Resources, Infrastructures and the Anthropocene: Dialogues between the Global-North and the Global-South
Caparica Campus, Faculdade de Ciências e Tecnologia da Universidade NOVA de Lisboa, Portugal
07 June 2019 · 23h45
Context
We welcome proposals for participation in the workshop Resources, Infrastructures and the Anthropocene: Dialogues between the Global-North and the Global-South, which will take place at Caparica Campus, Faculdade de Ciências e Tecnologia da Universidade NOVA de Lisboa, Portugal, between September 18 and 20, 2019.

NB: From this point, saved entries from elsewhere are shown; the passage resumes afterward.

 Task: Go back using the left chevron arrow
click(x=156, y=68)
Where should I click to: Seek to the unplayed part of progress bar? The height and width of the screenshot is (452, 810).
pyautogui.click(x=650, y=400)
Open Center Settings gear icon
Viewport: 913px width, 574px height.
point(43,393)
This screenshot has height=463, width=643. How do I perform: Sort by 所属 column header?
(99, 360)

Global resources and resource infrastructure play a significant role in modern societies; through a variety of ambivalent historical processes, they have come to entangle—and (re)produce tensions between and within—countries in the Global South and the Global North. In recent years discourses on geopolitical and domestic competition for natural resources have further intensified. So have associated concerns on resource security and circularity, socioecological vulnerabilities and inequalities, and a host of other issues. How could and should we (re)think and (re)write our global histories of resources and resource infrastructure in the age of the ‘Anthropocene’?
The workshop explores this question for two related topics:
- Resource Spaces in the Global South: Engineering Landscapes and Mindscapes;
- Globally Entangled Resource Chains and Socioecological Change: Sustainability and Global Justice in the Anthropocene.

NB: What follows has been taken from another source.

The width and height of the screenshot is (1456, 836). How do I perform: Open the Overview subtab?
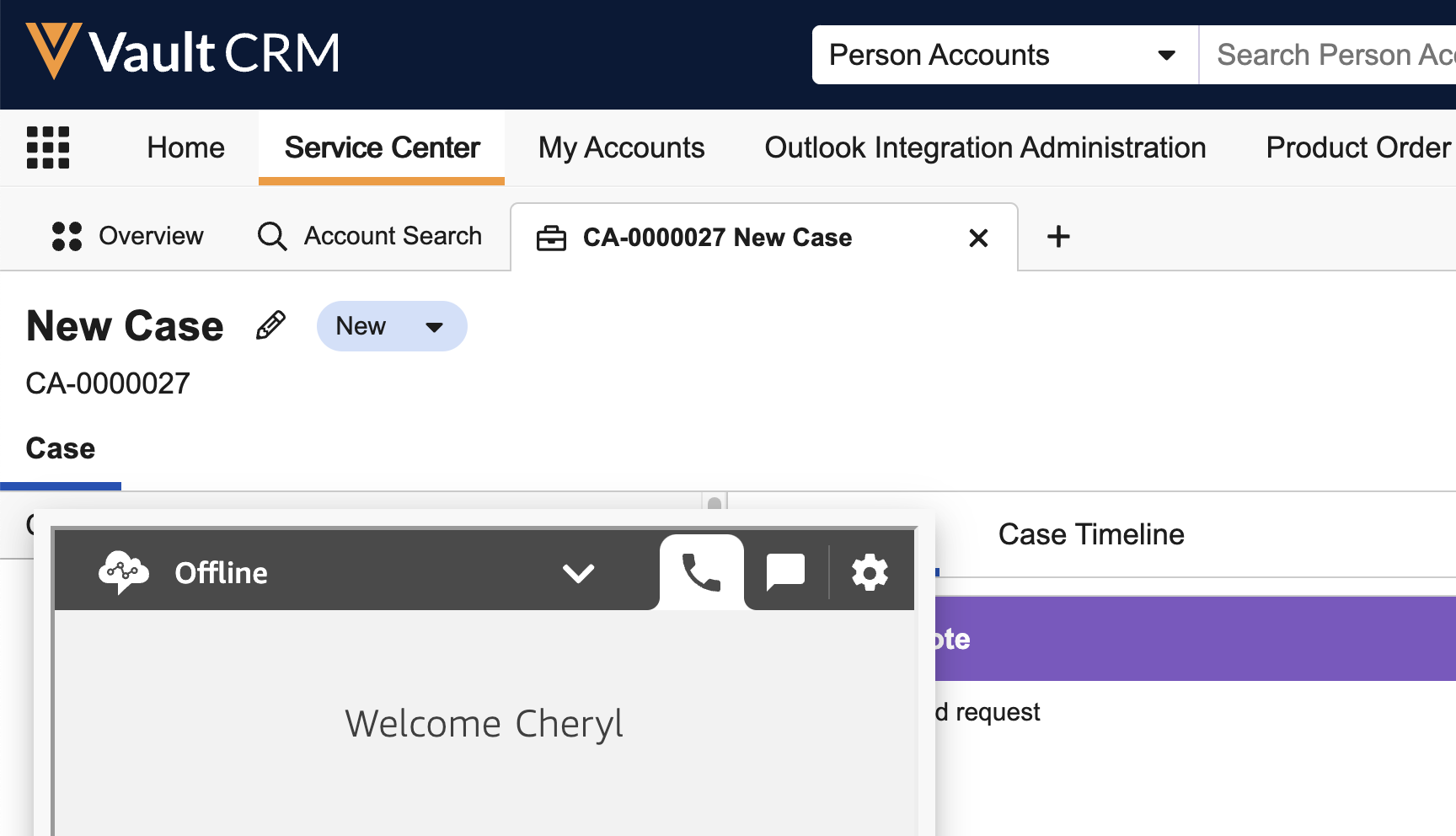(128, 236)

In particular, we aim to mobilise research approaches and historical cases that help scrutinize/problematize these issues from Global South and South-North entanglement perspectives. The workshop will be based on a variety of empirical case studies, intellectual viewpoints, methodologies and literatures, and will focus on questions such as the following:
- Which assumptions, knowledges, and methodologies are used in the analysis of relations between the so called “Global North” and “Global South” regarding natural resources, infrastructures, and their environmental, social, economic and political implications? Which assumptions are shared, and which are not, when approaching our case studies? Do we have different notions and narratives about important keywords such as “progress”, “development”, “nature”, “human agency”, “sustainability”, resource “scarcity” and “security”?
- Which methodologies, research directions and questions are innovative, relevant and needed in current and future projects on the workshop topics? How can we encourage and help initiate and facilitate future research in these directions and questions? Which opportunities can we develop to increase productive cooperation of scholars in the Global South and Global North in research on global resources, infrastructures and their environmental, social and economic impacts?
Workshop setup
The workshop will be designed to maximize dialogue and discussion and not consist of traditional presentations by all participants. Position papers by invited scholars coming from Africa, Asia, Europe and South America and focused short pitches by the other participants will serve to spark discussions in different work formats.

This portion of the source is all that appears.